A Kinase and a Glycosylase Catabolize Pseudouridine in the Peroxisome to Prevent Toxic Pseudouridine Monophosphate Accumulation

Pseudouridine, a frequent nucleoside modification in noncoding RNA and mRNA, is degraded in Arabidopsis peroxisomes to prevent the accumulation of the toxic intermediate pseudouridine monophosphate. Pseudouridine (psi) is a frequent nucleoside modification that occurs in both noncoding RNAs and mRNAs. In pseudouridine, C5 of uracil is attached to the Rib via an unusual C-glycosidic bond. This RNA modification is introduced on the RNA by site-specific transglycosylation of uridine (U), a process mediated by pseudouridine synthases. RNA is subject to constant turnover, releasing free pseudouridine, but the metabolic fate of pseudouridine in eukaryotes is unclear. Here, we show that in Arabidopsis (Arabidopsis thaliana), pseudouridine is catabolized in the peroxisome by (1) a pseudouridine kinase (PUKI) from the PfkB family that generates 5 '-pseudouridine monophosphate (5 '-psi MP) and (2) a psi MP glycosylase (PUMY) that hydrolyzes psi MP to uracil and ribose-5-phosphate.
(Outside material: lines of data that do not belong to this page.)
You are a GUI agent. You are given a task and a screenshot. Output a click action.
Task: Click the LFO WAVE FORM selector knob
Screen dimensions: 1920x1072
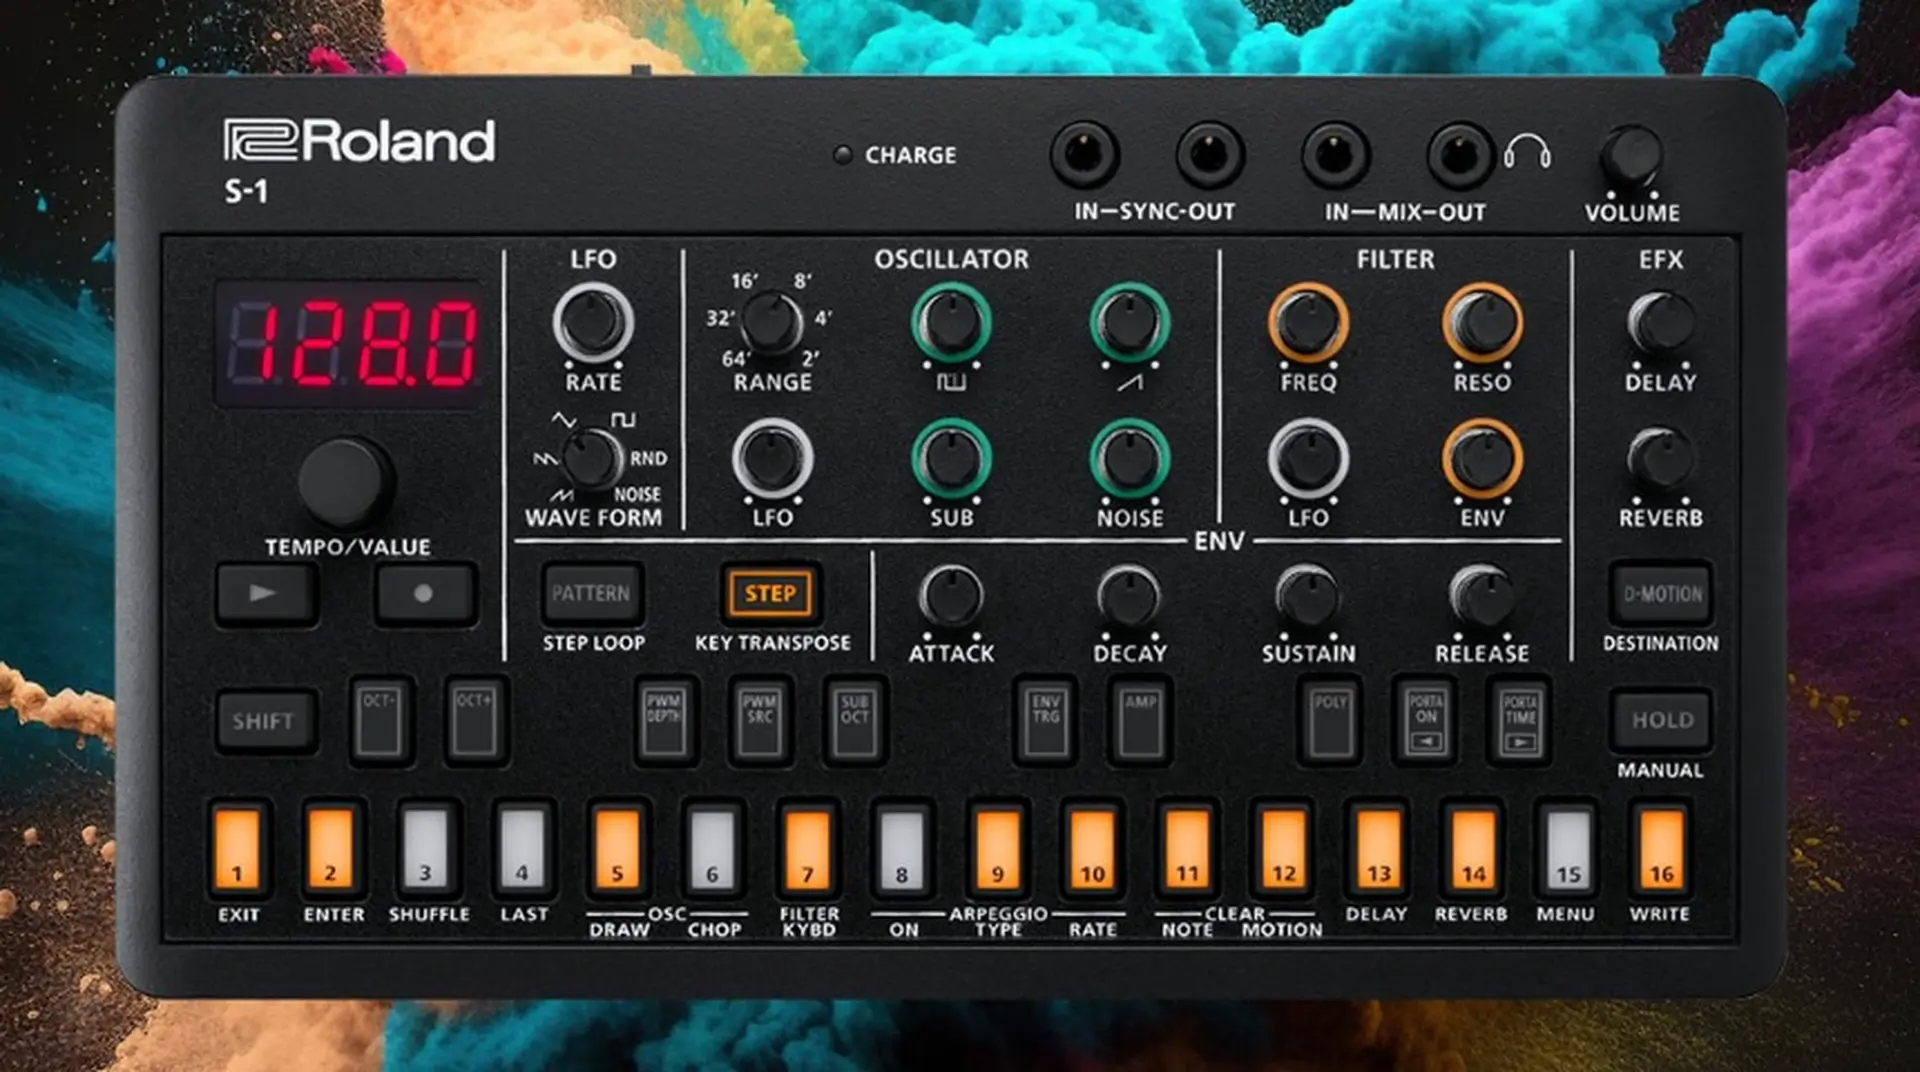592,459
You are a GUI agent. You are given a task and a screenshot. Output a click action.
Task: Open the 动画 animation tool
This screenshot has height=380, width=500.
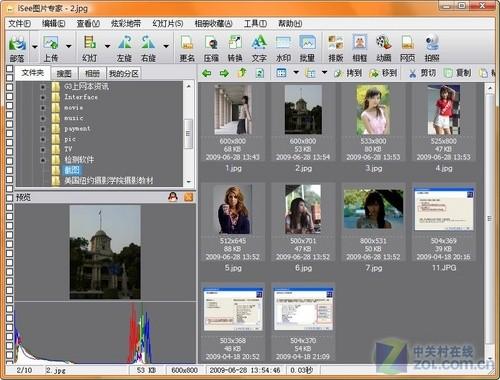coord(384,48)
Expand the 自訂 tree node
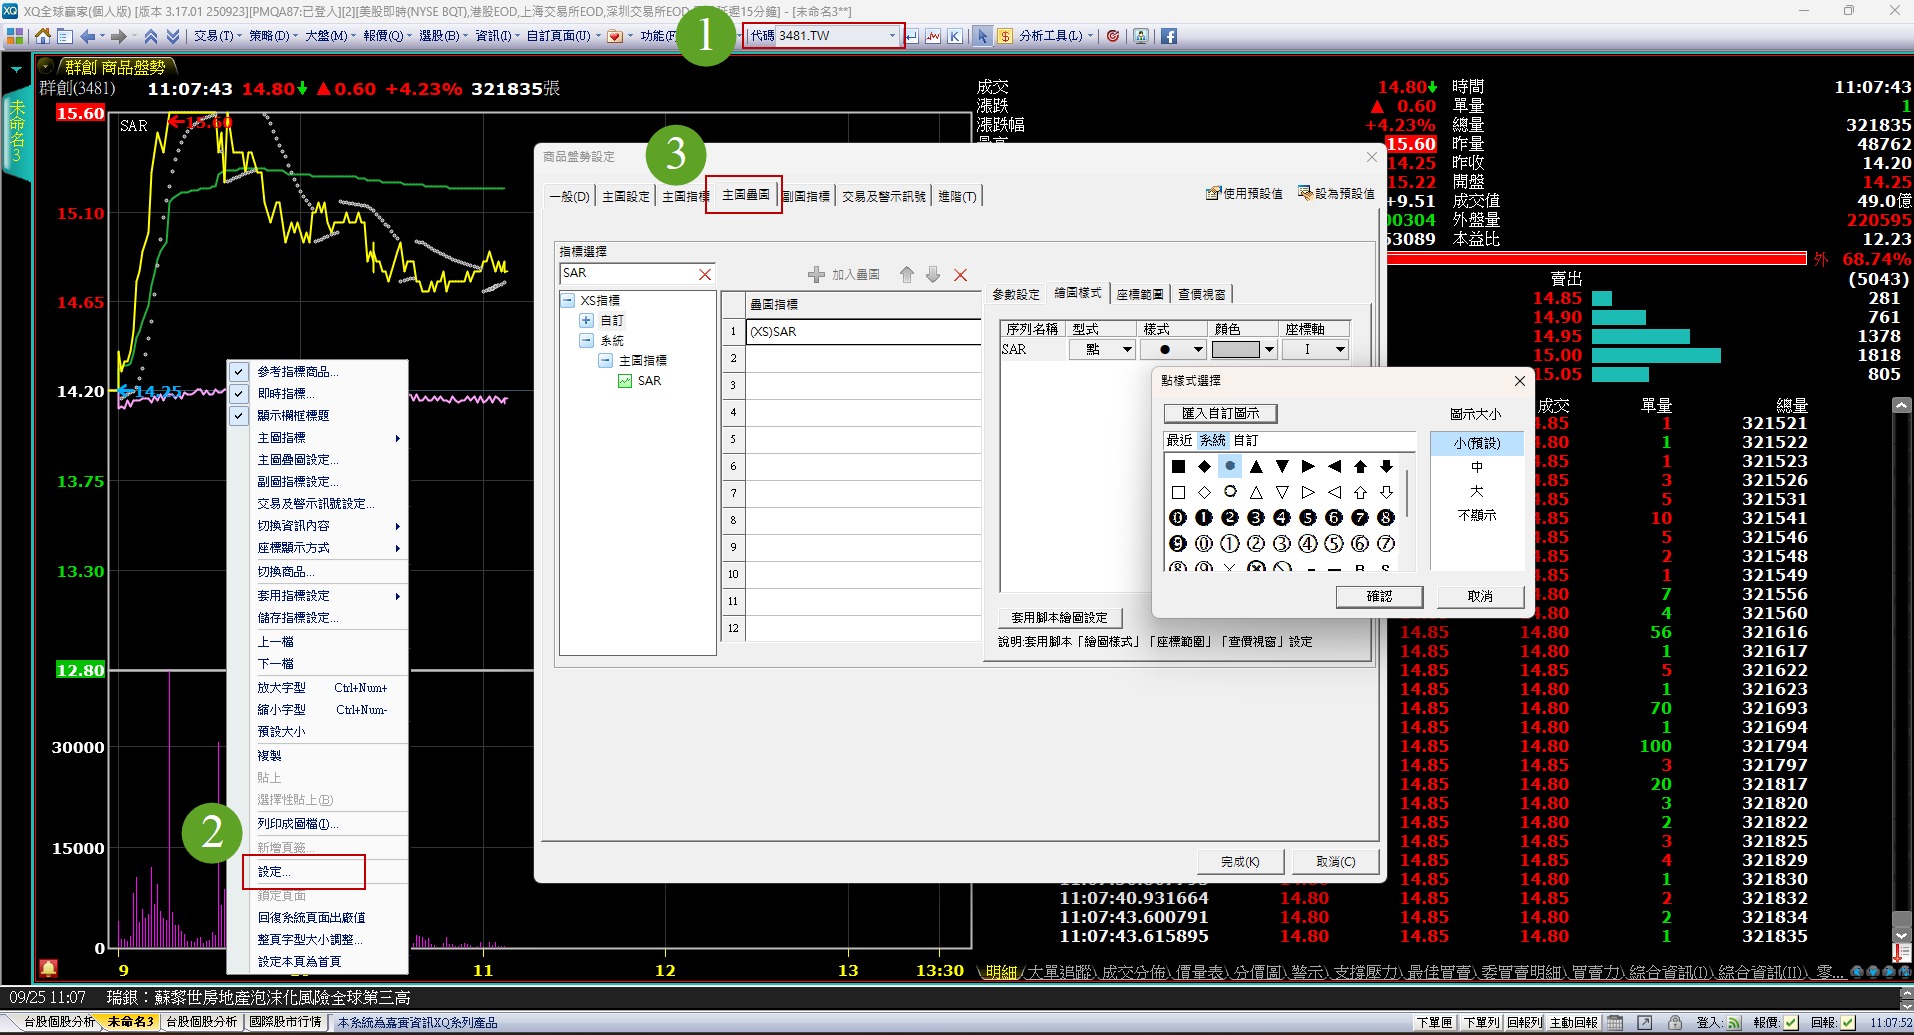1914x1035 pixels. (586, 321)
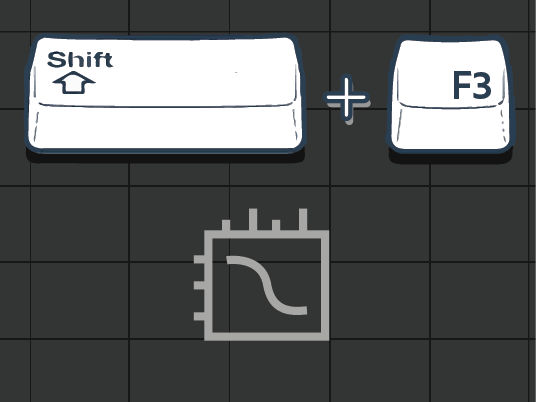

Compromising pseudouridine catabolism leads to strong pseudouridine accumulation and increased psi MP content. psi MP is toxic, causing delayed germination and growth inhibition, but compromising pseudouridine catabolism does not affect the psi/U ratios in RNA. The bipartite peroxisomal PUKI and PUMY are conserved in plants and algae, whereas some fungi and most animals (except mammals) possess a PUMY-PUKI fusion protein, likely in mitochondria. We propose that vacuolar turnover of ribosomal RNA produces most of the pseudouridine pool via 3 '-psi MP, which is imported through the cytosol into the peroxisomes for degradation by PUKI and PUMY, a process involving a toxic 5 '-psi MP intermediate.